China Is Upgrading The Definition Of Luxury
China’s young consumers are eagerly expressing their individuality through luxury goods. Luxury is no longer just about the product as the consumers value creative and convincing goods. Social commerce means that the possibilities for selling and marketing are endless.
Chinese consumers want to take part in personalized campaigns and share their experiences online. Brands can easily leverage a lot of online engagement by creating campaigns, hashtags, or location tagging, as conducted in Burberry’s pioneering social retail store with Tencent. Once launched, they can rely on their audience to produce user-generated content, creating a spiral of awareness among follower circles.
The integration of offline and online has become a key part of China’s new luxury given that consumers want something to show for their branded experiences. Prada’s 520 campaign is a prime example of this involvement, as celebrity Cai Xukun attracted many of his fans to participate in the campaign by creating customized posters.
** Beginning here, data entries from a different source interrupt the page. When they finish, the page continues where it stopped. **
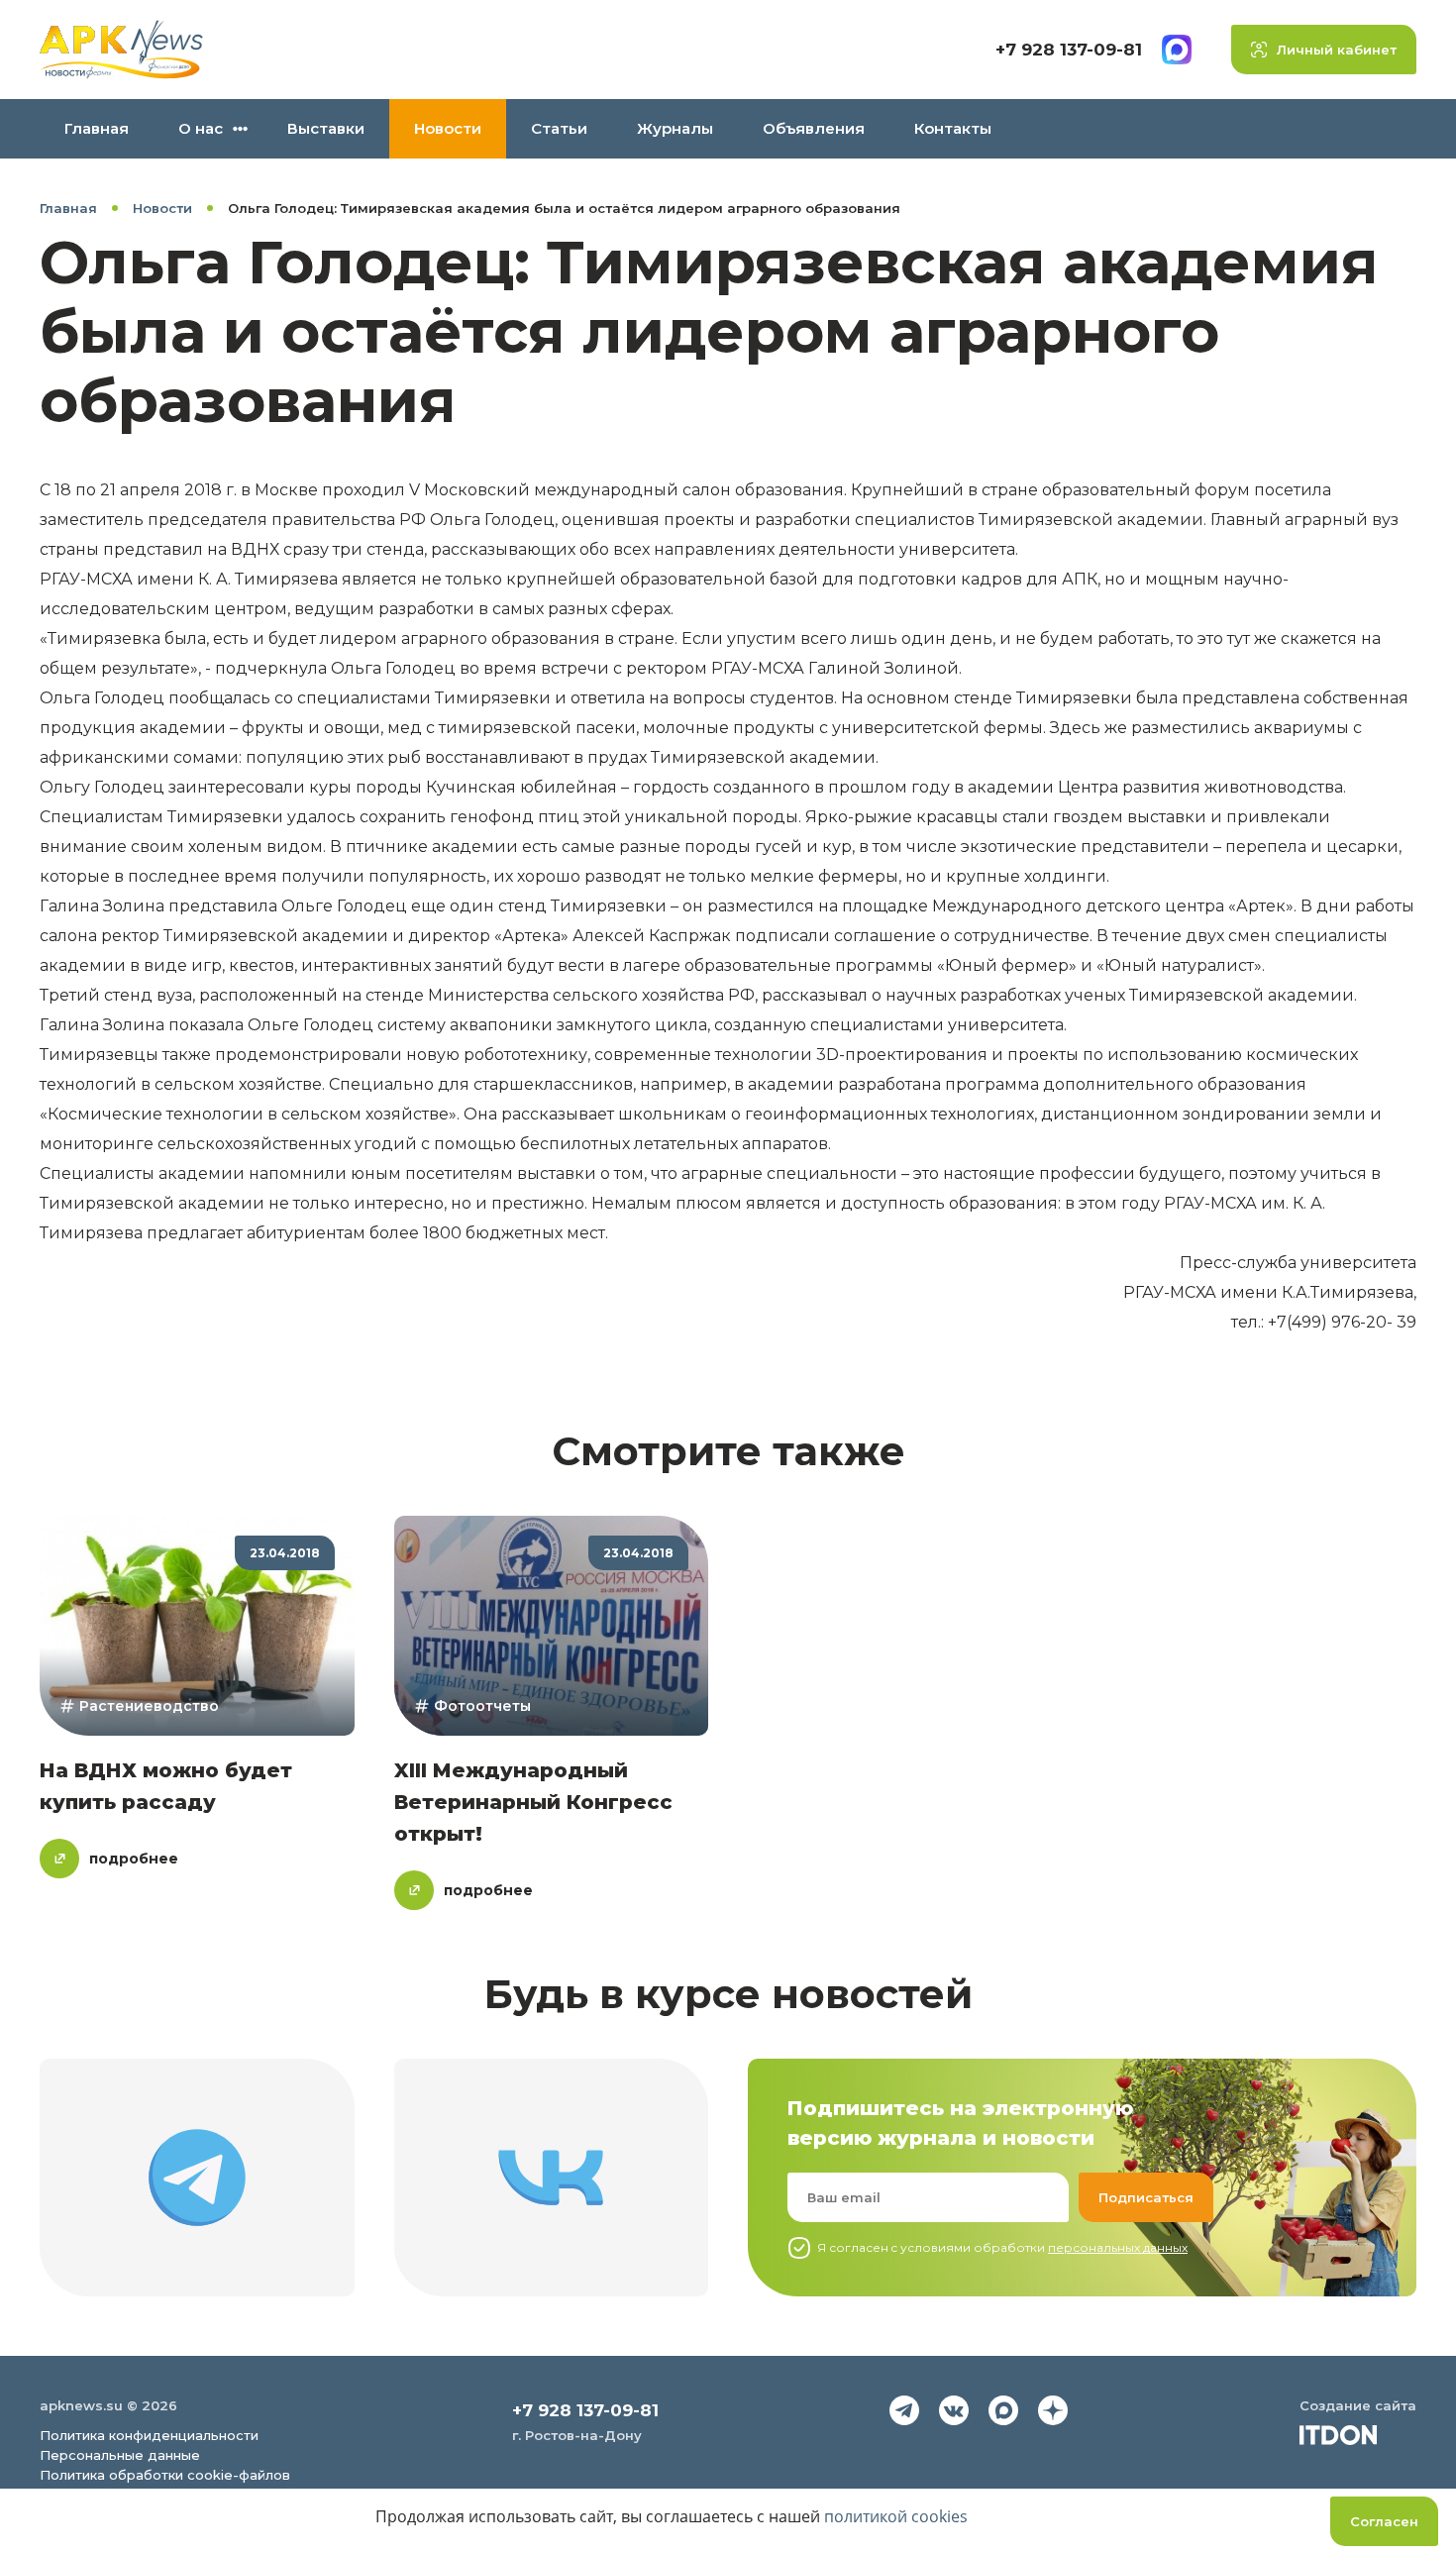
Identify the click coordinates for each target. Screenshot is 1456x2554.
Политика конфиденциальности (149, 2435)
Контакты (952, 128)
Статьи (559, 128)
Livestreaming dominates China’s e-commerce space and is something luxury brands in China are gradually adopting. During the first digital Paris Fashion Week in July of 2020, Dior invited its famous brand ambassador Angelababy to watch the show over a Livestream. With almost 300 million views on related hashtags, the stream became the third-most searched item on Weibo.
China is leading the change in the luxury industry because brands don’t have to serve the old guard. In fact, they have been rewarded by China’s new generation of expressive and artistic luxury customers for being original, experimental, and creative, as long as they remain culturally sensitive. The country’s innovative culture has enabled brands to go all-out and reinvent what it means to be luxurious in China.
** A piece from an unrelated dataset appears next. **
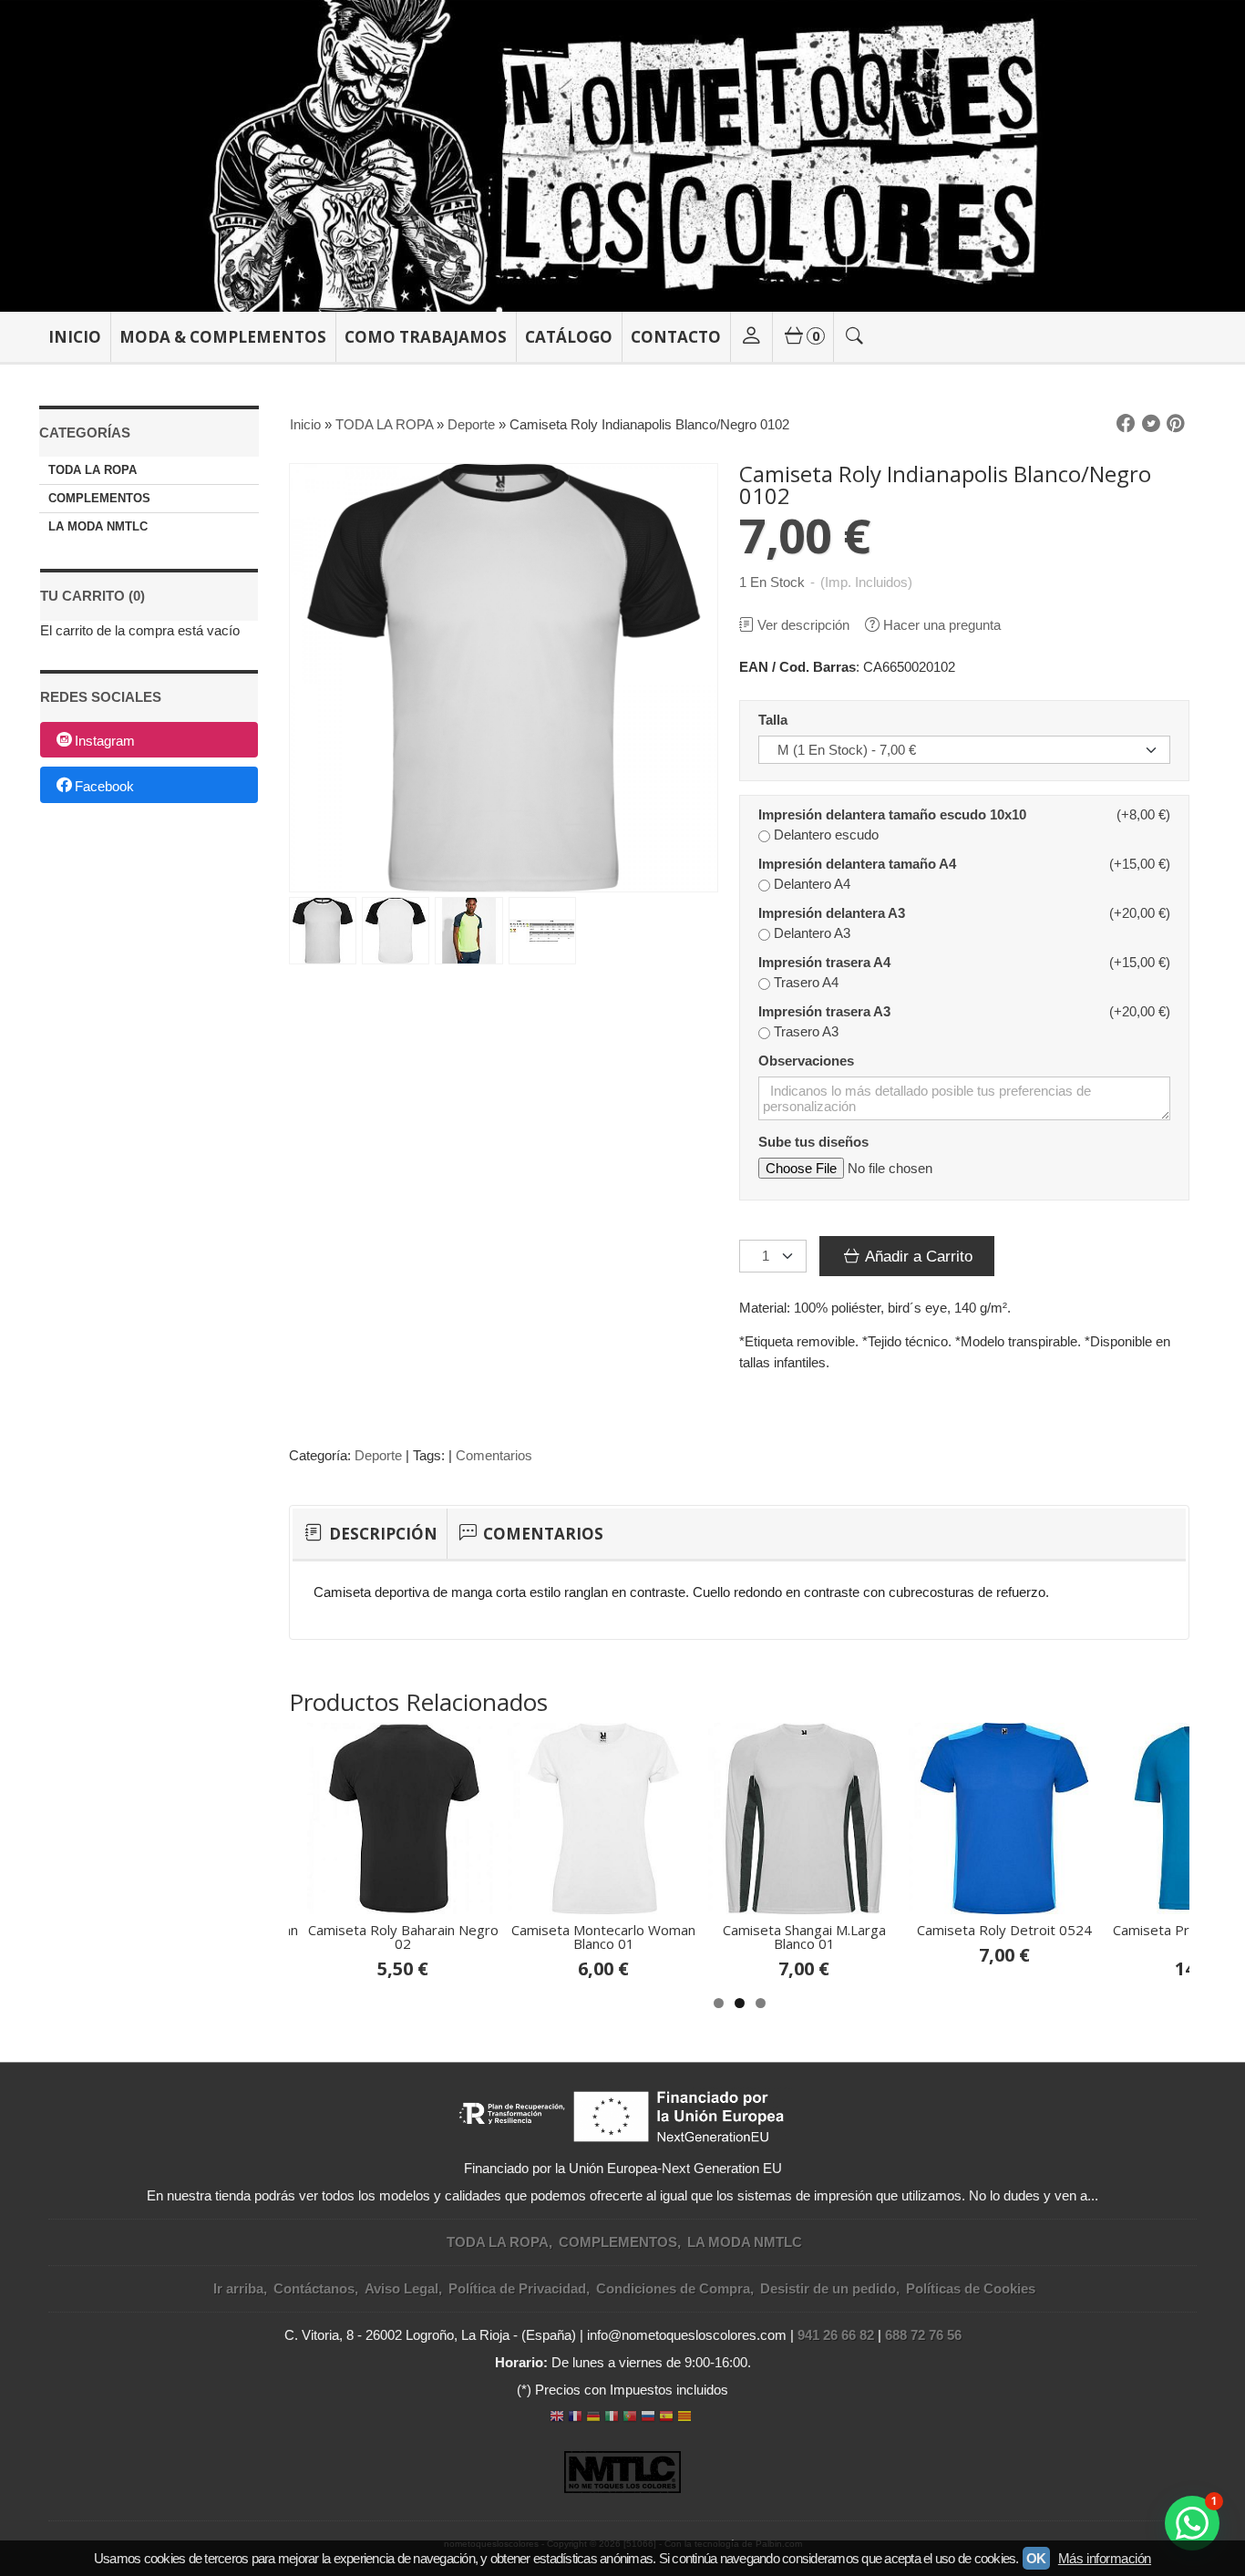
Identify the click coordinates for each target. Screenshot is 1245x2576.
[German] (593, 2418)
Daniel Langer, professor of luxury strategy, CEO of Equitte says “ten years from now at least one of the top ten luxury brands will be Chinese.”
“Chinese customers are unbelievably savvy when it comes to the value of brand; they want to know what is behind the brand,” Langer states.
“I would say the Chinese customers are the savviest customers in the world in terms of luxuries. This means you can’t fool them and this is the mistake American luxury brands are doing, asking customers to pay high prices for something with little intrinsic value,” he further adds.